(TASK OBJECTIVE)
Change "Viewport" to "Window" in the items, starting at the beginning and ending at the line that contains "will (x=134, y=27).". Give those lines again with nothing else altered.

======== DATASET CONTENT

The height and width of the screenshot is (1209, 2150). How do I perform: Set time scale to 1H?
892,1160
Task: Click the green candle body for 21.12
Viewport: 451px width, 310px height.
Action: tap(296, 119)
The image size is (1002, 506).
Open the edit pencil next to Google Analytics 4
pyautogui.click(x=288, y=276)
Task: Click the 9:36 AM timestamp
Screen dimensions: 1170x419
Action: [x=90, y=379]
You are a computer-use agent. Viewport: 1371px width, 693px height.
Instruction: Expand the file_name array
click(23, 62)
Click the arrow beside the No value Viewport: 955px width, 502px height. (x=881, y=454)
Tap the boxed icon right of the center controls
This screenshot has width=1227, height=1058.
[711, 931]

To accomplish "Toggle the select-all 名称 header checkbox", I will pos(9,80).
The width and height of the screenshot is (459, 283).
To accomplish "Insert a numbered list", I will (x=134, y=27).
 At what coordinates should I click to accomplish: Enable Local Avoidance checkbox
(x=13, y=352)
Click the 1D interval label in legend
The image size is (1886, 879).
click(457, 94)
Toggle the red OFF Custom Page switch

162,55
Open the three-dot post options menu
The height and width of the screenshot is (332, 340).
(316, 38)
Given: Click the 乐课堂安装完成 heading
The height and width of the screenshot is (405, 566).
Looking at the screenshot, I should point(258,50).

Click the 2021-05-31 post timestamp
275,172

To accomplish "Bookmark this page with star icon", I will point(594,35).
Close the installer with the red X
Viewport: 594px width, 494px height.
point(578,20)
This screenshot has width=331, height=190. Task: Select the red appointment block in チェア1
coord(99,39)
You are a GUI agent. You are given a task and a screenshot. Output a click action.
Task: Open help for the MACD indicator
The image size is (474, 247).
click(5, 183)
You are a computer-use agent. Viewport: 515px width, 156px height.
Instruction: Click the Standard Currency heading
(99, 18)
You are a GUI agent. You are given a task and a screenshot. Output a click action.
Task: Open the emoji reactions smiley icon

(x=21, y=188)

================

(REPLY)
The height and width of the screenshot is (1209, 2150). How do I perform: Set time scale to 1H?
892,1160
Task: Click the green candle body for 21.12
Window: 451px width, 310px height.
Action: tap(296, 119)
The image size is (1002, 506).
Open the edit pencil next to Google Analytics 4
pyautogui.click(x=288, y=276)
Task: Click the 9:36 AM timestamp
Screen dimensions: 1170x419
Action: [x=90, y=379]
You are a computer-use agent. Window: 1371px width, 693px height.
Instruction: Expand the file_name array
click(23, 62)
Click the arrow beside the No value Window: 955px width, 502px height. (x=881, y=454)
Tap the boxed icon right of the center controls
This screenshot has width=1227, height=1058.
[711, 931]

To accomplish "Toggle the select-all 名称 header checkbox", I will pos(9,80).
The width and height of the screenshot is (459, 283).
To accomplish "Insert a numbered list", I will (x=134, y=27).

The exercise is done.